**WHAT THIS TASK INVOLVES:** Reproduce every line of the records below verbatim, leaving out the pictures.

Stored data
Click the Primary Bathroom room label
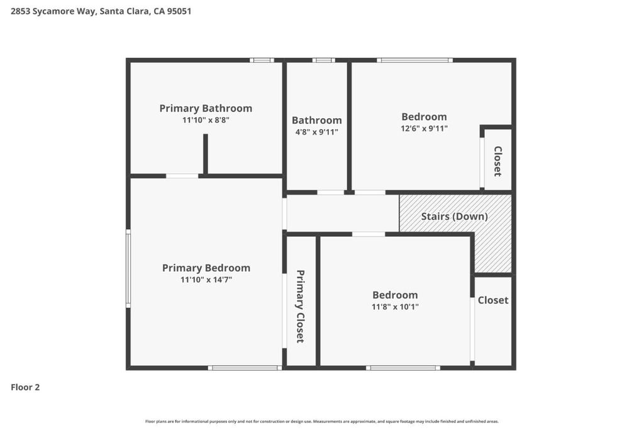[206, 108]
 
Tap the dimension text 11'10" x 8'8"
[206, 120]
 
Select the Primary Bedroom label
[206, 268]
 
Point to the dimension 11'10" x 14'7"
[206, 280]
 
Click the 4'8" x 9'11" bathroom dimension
[317, 132]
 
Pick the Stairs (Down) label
[454, 216]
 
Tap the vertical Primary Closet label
[300, 306]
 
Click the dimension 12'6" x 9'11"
[425, 128]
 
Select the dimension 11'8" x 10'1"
[395, 307]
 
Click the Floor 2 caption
[25, 387]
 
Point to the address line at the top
[101, 11]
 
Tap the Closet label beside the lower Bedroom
[493, 300]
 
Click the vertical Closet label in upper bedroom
[497, 161]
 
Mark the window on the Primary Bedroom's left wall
[128, 268]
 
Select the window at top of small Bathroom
[324, 60]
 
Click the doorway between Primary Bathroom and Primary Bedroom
[182, 176]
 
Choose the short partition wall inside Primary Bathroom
[206, 154]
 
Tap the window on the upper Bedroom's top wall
[415, 60]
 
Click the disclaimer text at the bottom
[322, 421]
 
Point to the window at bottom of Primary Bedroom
[245, 368]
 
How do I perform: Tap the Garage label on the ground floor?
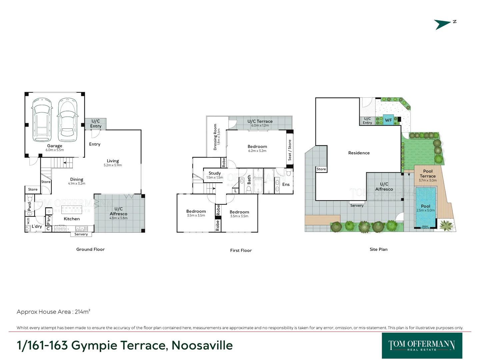pyautogui.click(x=55, y=146)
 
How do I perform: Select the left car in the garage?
pyautogui.click(x=42, y=120)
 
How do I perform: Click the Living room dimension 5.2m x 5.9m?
pyautogui.click(x=113, y=165)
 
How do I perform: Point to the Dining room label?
pyautogui.click(x=77, y=179)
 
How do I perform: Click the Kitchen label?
pyautogui.click(x=72, y=219)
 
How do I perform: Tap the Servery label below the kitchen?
pyautogui.click(x=81, y=234)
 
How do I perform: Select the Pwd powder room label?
pyautogui.click(x=29, y=206)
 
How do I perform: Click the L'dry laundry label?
pyautogui.click(x=37, y=226)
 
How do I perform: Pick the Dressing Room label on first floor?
pyautogui.click(x=215, y=137)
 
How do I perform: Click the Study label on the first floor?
pyautogui.click(x=215, y=173)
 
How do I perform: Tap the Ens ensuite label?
pyautogui.click(x=286, y=184)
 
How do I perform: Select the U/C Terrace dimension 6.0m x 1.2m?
pyautogui.click(x=260, y=126)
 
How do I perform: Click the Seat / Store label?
pyautogui.click(x=290, y=150)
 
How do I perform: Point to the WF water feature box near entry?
pyautogui.click(x=388, y=120)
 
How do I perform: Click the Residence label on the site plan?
pyautogui.click(x=359, y=153)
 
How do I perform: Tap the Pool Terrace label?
pyautogui.click(x=428, y=173)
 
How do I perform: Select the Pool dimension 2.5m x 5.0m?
pyautogui.click(x=426, y=210)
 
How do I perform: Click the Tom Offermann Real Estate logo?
pyautogui.click(x=422, y=345)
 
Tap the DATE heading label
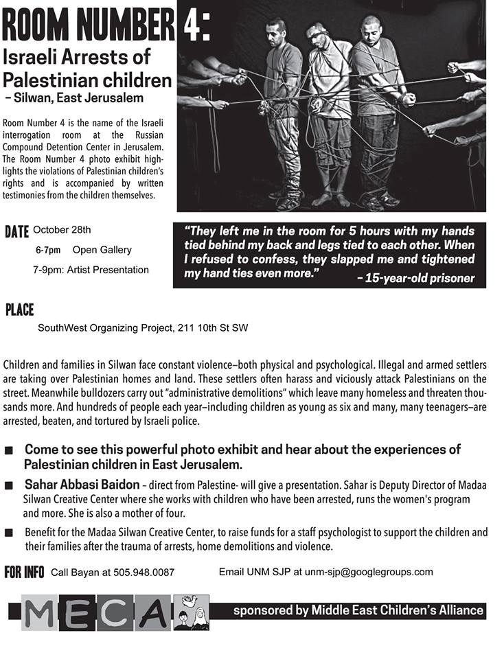pyautogui.click(x=16, y=231)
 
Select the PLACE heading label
pyautogui.click(x=19, y=310)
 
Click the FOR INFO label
pyautogui.click(x=24, y=573)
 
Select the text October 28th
pyautogui.click(x=62, y=229)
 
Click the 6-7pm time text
pyautogui.click(x=48, y=250)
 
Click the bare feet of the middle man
pyautogui.click(x=331, y=200)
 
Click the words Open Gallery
pyautogui.click(x=102, y=250)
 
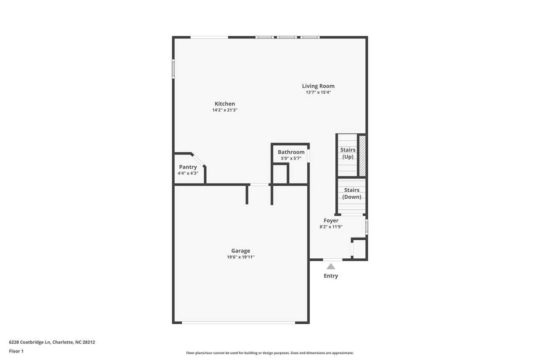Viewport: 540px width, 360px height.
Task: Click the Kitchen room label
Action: coord(225,104)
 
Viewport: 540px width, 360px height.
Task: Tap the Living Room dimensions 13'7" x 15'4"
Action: coord(318,92)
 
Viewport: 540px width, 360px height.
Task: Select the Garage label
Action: coord(240,251)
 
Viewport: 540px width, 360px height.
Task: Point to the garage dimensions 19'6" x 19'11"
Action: coord(240,257)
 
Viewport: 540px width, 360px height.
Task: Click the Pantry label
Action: coord(188,167)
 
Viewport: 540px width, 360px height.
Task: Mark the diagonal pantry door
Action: coord(198,160)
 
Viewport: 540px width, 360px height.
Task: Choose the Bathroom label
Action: coord(291,152)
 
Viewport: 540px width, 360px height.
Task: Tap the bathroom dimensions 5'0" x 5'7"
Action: coord(291,158)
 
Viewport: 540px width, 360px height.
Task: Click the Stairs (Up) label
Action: coord(348,153)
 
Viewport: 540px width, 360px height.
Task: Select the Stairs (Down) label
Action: coord(351,193)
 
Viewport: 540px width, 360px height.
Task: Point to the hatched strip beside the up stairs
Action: coord(362,156)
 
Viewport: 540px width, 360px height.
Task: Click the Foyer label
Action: coord(331,220)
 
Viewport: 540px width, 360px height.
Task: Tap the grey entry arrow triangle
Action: coord(331,266)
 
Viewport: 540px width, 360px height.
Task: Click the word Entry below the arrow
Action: coord(331,276)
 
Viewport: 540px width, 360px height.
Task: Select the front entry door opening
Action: coord(333,260)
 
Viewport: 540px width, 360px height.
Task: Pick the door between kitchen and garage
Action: coord(259,184)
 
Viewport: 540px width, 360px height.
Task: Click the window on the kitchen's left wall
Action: coord(173,69)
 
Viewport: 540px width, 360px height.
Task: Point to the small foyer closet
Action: coord(359,249)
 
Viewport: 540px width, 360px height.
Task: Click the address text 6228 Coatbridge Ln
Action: coord(30,342)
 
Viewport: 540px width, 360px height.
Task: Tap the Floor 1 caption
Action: coord(16,351)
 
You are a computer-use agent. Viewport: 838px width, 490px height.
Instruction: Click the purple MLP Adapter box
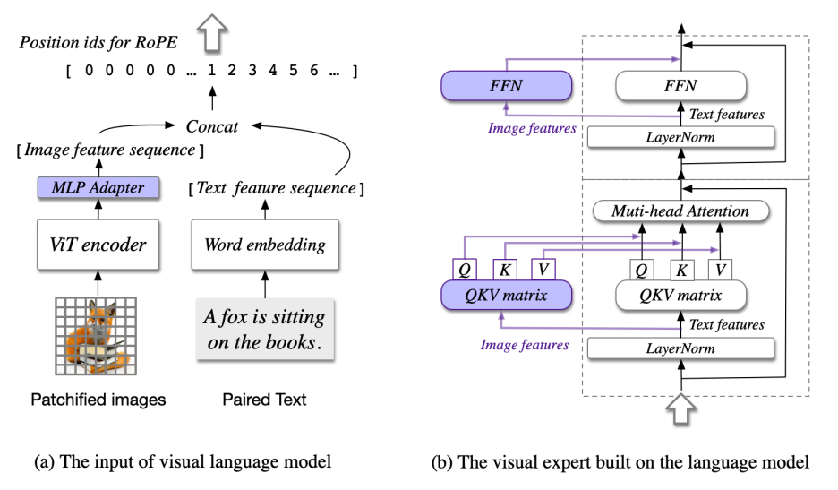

**TASK SOLUTION:**
Click the Primary Bathroom room label
[206, 108]
 
Tap the dimension text 11'10" x 8'8"
[206, 120]
 
Select the Primary Bedroom label
[206, 268]
 
Point to the dimension 11'10" x 14'7"
[206, 280]
 
Click the 4'8" x 9'11" bathroom dimension
[317, 132]
 
Pick the Stairs (Down) label
[454, 216]
 
Tap the vertical Primary Closet label
[300, 306]
 
Click the dimension 12'6" x 9'11"
[425, 128]
 
Select the dimension 11'8" x 10'1"
[395, 307]
 
Click the Floor 2 caption
[25, 387]
 
Point to the address line at the top
[101, 11]
 
Tap the Closet label beside the lower Bedroom
[493, 300]
 
Click the vertical Closet label in upper bedroom
[497, 161]
 
Mark the window on the Primary Bedroom's left wall
[128, 268]
 
Select the window at top of small Bathroom
[324, 60]
 
Click the doorway between Primary Bathroom and Primary Bedroom
[182, 176]
 
Choose the short partition wall inside Primary Bathroom
[206, 154]
 
Tap the window on the upper Bedroom's top wall
[415, 60]
 
Click the disclaimer text at the bottom
[322, 421]
 
Point to the window at bottom of Primary Bedroom
[245, 368]
 
How do I perform: Tap the Garage label on the ground floor?
pyautogui.click(x=55, y=146)
 
How do I perform: Select the left car in the garage?
pyautogui.click(x=42, y=120)
 
How do I perform: Click the Living room dimension 5.2m x 5.9m?
pyautogui.click(x=113, y=165)
 
How do I perform: Point to the Dining room label?
pyautogui.click(x=77, y=179)
 
How do I perform: Click the Kitchen label?
pyautogui.click(x=72, y=219)
 
How do I perform: Tap the Servery label below the kitchen?
pyautogui.click(x=81, y=234)
 
How do I perform: Select the Pwd powder room label?
pyautogui.click(x=29, y=206)
 
How do I perform: Click the L'dry laundry label?
pyautogui.click(x=37, y=226)
 
How do I perform: Pick the Dressing Room label on first floor?
pyautogui.click(x=215, y=137)
 
How do I perform: Click the Study label on the first floor?
pyautogui.click(x=215, y=173)
 
How do I perform: Tap the Ens ensuite label?
pyautogui.click(x=286, y=184)
 
How do I perform: Select the U/C Terrace dimension 6.0m x 1.2m?
pyautogui.click(x=260, y=126)
 
How do I perform: Click the Seat / Store label?
pyautogui.click(x=290, y=150)
 
How do I perform: Point to the WF water feature box near entry?
pyautogui.click(x=388, y=120)
 
How do I perform: Click the Residence label on the site plan?
pyautogui.click(x=359, y=153)
 
How do I perform: Tap the Pool Terrace label?
pyautogui.click(x=428, y=173)
 
How do I perform: Select the Pool dimension 2.5m x 5.0m?
pyautogui.click(x=426, y=210)
 
How do I perform: Click the Tom Offermann Real Estate logo?
pyautogui.click(x=422, y=345)
 
Tap the DATE heading label
pyautogui.click(x=16, y=231)
 
Select the PLACE heading label
pyautogui.click(x=19, y=310)
 
Click the FOR INFO label
pyautogui.click(x=24, y=573)
 
Select the text October 28th
pyautogui.click(x=62, y=229)
 
Click the 6-7pm time text
pyautogui.click(x=48, y=250)
 
Click the bare feet of the middle man
pyautogui.click(x=331, y=200)
 
Click the words Open Gallery
pyautogui.click(x=102, y=250)
 
Viewport: 540px width, 360px height.
Task: Click the Kitchen room label
Action: coord(225,104)
 
Viewport: 540px width, 360px height.
Task: Tap the Living Room dimensions 13'7" x 15'4"
Action: coord(318,92)
 
Viewport: 540px width, 360px height.
Task: Select the Garage label
Action: coord(240,251)
 
Viewport: 540px width, 360px height.
Task: Point to the garage dimensions 19'6" x 19'11"
Action: coord(240,257)
 
Viewport: 540px width, 360px height.
Task: Click the Pantry label
Action: coord(188,167)
 
Viewport: 540px width, 360px height.
Task: Mark the diagonal pantry door
Action: coord(198,160)
 
Viewport: 540px width, 360px height.
Task: Choose the Bathroom label
Action: coord(291,152)
 
Viewport: 540px width, 360px height.
Task: Tap the bathroom dimensions 5'0" x 5'7"
Action: coord(291,158)
 
Viewport: 540px width, 360px height.
Task: Click the Stairs (Up) label
Action: coord(348,153)
 
Viewport: 540px width, 360px height.
Task: Select the Stairs (Down) label
Action: coord(351,193)
 
Viewport: 540px width, 360px height.
Task: Point to the hatched strip beside the up stairs
Action: coord(362,156)
 
Viewport: 540px width, 360px height.
Task: Click the Foyer label
Action: coord(331,220)
 
Viewport: 540px width, 360px height.
Task: Tap the grey entry arrow triangle
Action: coord(331,266)
 
Viewport: 540px width, 360px height.
Task: Click the word Entry below the arrow
Action: coord(331,276)
 
Viewport: 540px width, 360px height.
Task: Select the front entry door opening
Action: coord(333,260)
 
Viewport: 540px width, 360px height.
Task: Pick the door between kitchen and garage
Action: coord(259,184)
 
Viewport: 540px width, 360px height.
Task: Click the window on the kitchen's left wall
Action: coord(173,69)
 
Viewport: 540px width, 360px height.
Task: Point to the small foyer closet
Action: coord(359,249)
 
Viewport: 540px width, 360px height.
Task: Click the address text 6228 Coatbridge Ln
Action: coord(30,342)
 
Viewport: 540px width, 360px height.
Task: Tap the Floor 1 caption
Action: coord(16,351)
 
You are a computer-use agent. Viewport: 838px width, 490px height.
Instruction: Click the purple MLP Adapter box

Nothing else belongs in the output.